Word and element pointing entries
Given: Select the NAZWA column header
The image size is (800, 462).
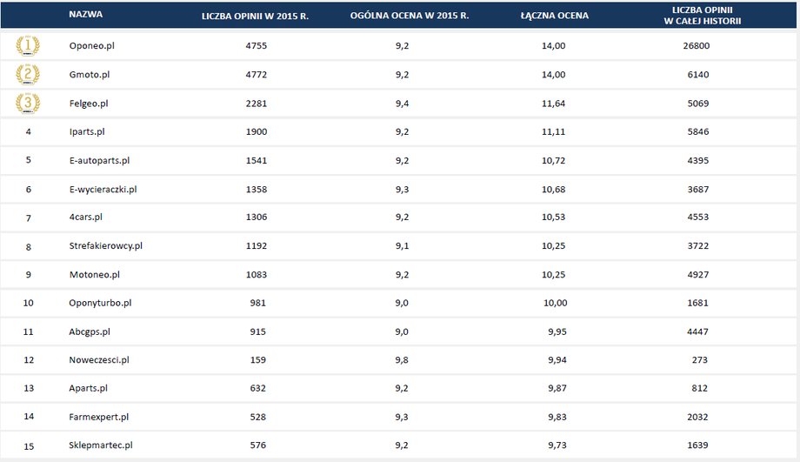Looking at the screenshot, I should point(86,14).
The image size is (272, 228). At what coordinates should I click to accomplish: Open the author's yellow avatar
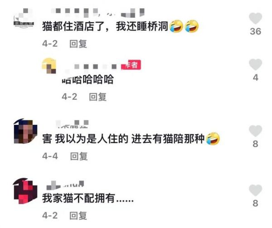(49, 66)
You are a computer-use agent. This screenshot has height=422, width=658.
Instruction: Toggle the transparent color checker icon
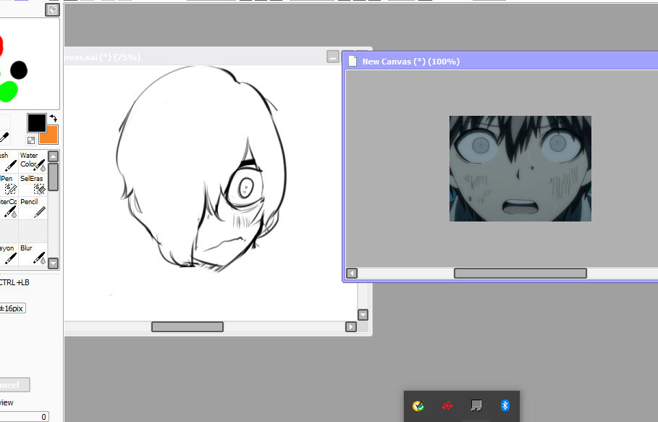pos(31,140)
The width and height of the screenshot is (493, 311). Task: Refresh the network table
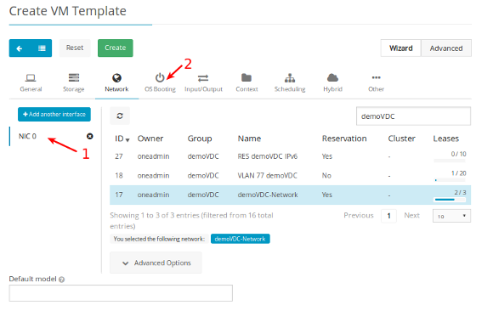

**Work to be completed:** Will you retype all the entries above word for word, omitting the pictures?

**Written reply:**
Given: Select the NAZWA column header
The image size is (800, 462).
Looking at the screenshot, I should point(86,14).
The image size is (272, 228). At what coordinates should I click to accomplish: Open the author's yellow avatar
(49, 66)
You are a computer-use agent. This screenshot has height=422, width=658.
Instruction: Toggle the transparent color checker icon
pos(31,140)
The width and height of the screenshot is (493, 311). Task: Refresh the network table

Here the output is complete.